12 Comments for “Transgenders and Restroom Choice”

  1. posted by ETJB on

    What would you suggest?

  2. posted by John on

    How about at least using the restroom that one’s genitalia most resembles?

  3. posted by Carol Anne on

    How about referring to transgendered people as “transgendered people” rather than “transgenders”?

  4. posted by avee on

    Carol, how about joining the pc language police (oh, you already have!).

  5. posted by Les GS on

    John, my genitals don’t resemble any restroom that I know of. 🙂 But if I did use the restroom used by (mostly) people whose genitals most closely resembled mine, I’d either get screamed at, beaten up or have the cops called on me, bearded, baritone fellow that I am. No thanks. I’ll use the men’s room instead, no matter how gross the floors in there get.

  6. posted by TomChicago on

    unisex bathrooms have solved this problem in other places.

  7. posted by Avee on

    unisex restrooms are, as the post says, mostly “signle-user facilities.” Fine for maybe some restaurants; totally unworkable for high-volume venues.

    I understand the difficulties this can pose to, especially, pre-op (or no-intention op) transgendered people (oh, carol, I HOPE I have used the correct term, since that is sooo important!).

    But does the general public also have a privacy right to use a restroom that is only single-sex when single-user facilities are not practical? And what about small business owners who can’t afford to add or remodel their restrooms?

    A government decree is not going to solve these issues; it’s going to take a lot of diaolgue and some compromise

  8. posted by Linda on

    What is the “BIG DEAL?”

    Doesn’t EVERYONE have a “UNISEX” bathroom at home? Get a grip people…

  9. posted by tbh on

    I don’t understand what the big issue is. I doubt there is a women’s restroom in the country that has nothing more than a row of toilets without stalls were women just pop a squat out in the open. The only public thing going on in the restroom anyway is washing of hands or putting on lipstick. Likewise, not a lot of “public” activities are taking place in the men’s room, unless of course you are a GOP politician. This is just another clear case of paranoid ignorance.

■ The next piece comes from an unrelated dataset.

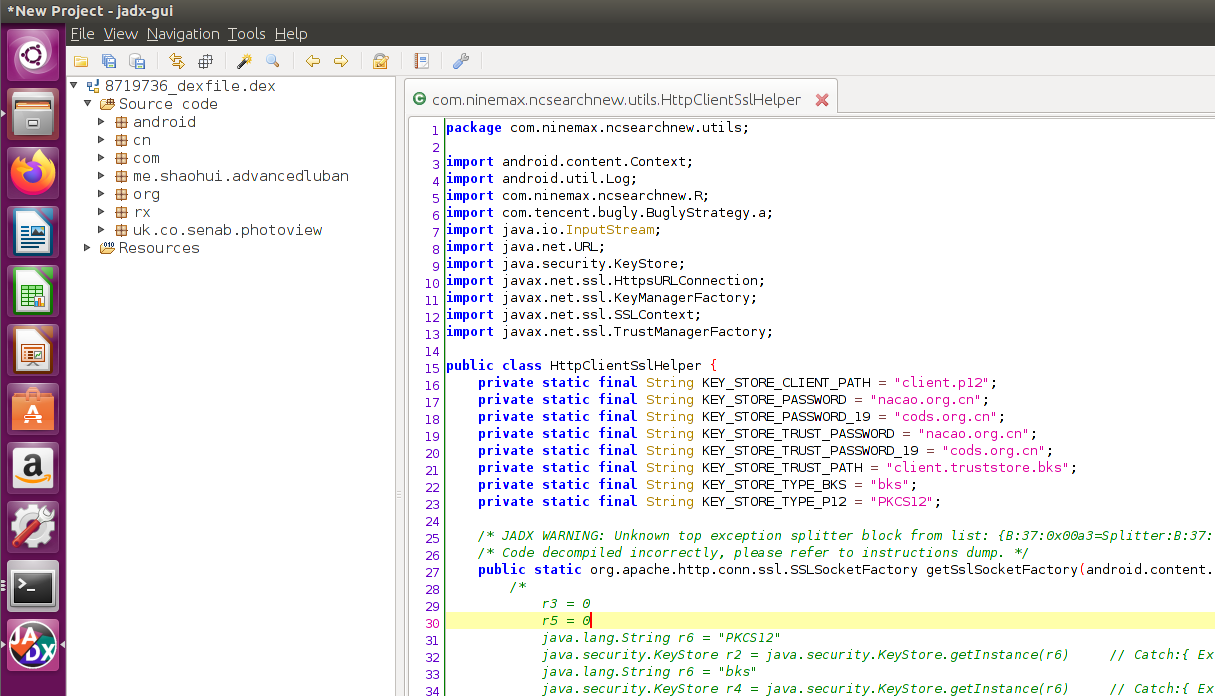Click the Sync with editor arrows icon
This screenshot has width=1215, height=696.
pos(177,61)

  10. posted by LIsaben on

    I agree with Linda. What’s the big deal? Really, people, women’s restrooms have stalls with doors for god’s sake! And if you’re freaking out in a bar rest room because the person next to you might have a penis, you should really not be out in public. My only complaint would be that most women’s rooms do not need anymore people standing at the sink, preening in the mirrors, making sure their paint an lipstick looks whorish enough for drunk they left drinking at the bar.

  11. posted by Craig2 on

    Ablutionary units for people with physical disabilities already tend to be unisex.

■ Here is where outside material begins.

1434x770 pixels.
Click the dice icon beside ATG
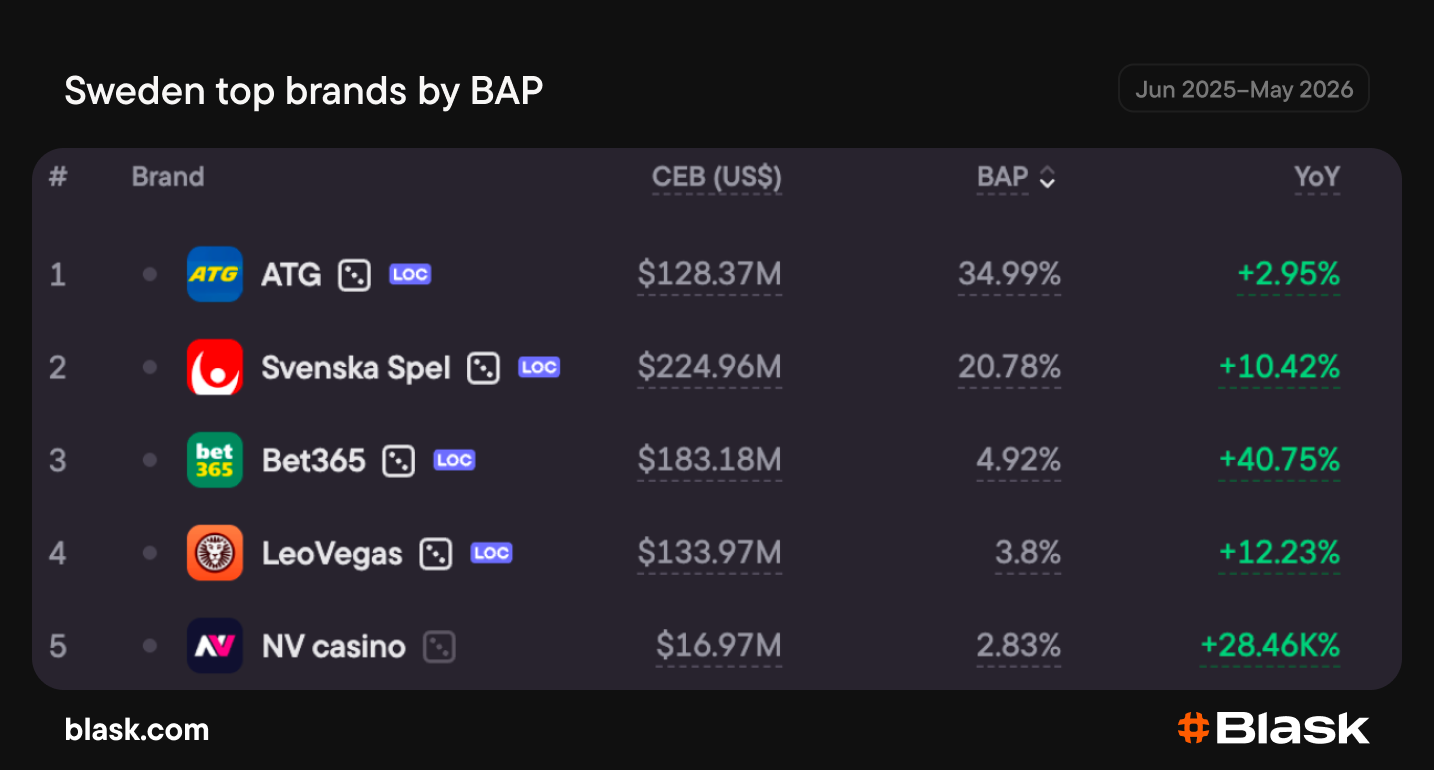(354, 275)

    Incidentally, I seem to recall Phyllis Schlafly warning about the heinous threat to western civilisation posed by unisex public lavatories if the Equal Rights Amendment passed…

    Craig2

    Wellington, NZ

  12. posted by Lori Heine on

    As all the public restrooms I’ve ever been in — at least those with more than one toilet — have had enclosed stalls, I don’t care if the person in the next stall is transgender. Anyone who sits around worrying about stuff like that has WAY too much time on her hands.

    I do not, however, want to share a restroom with men. Isn’t there enough forced familiarity between men and women in our hyper-hetero-sexed-up society as it is? At the risk of sounding like a prude, I think women ought to have some privacy. We already get ogled and harassed enough without having to put up with it in the bathroom, for crying out loud.

    Again, it makes no difference to me what sort of private parts someone might have under her dress. Someone who identifies as female should be able to use the public facilities without being glared at because her voice is too deep to suit somebody, or because they think she’s got too much hair on her arms.

    Unisex public restrooms, however, are simply a stupid idea.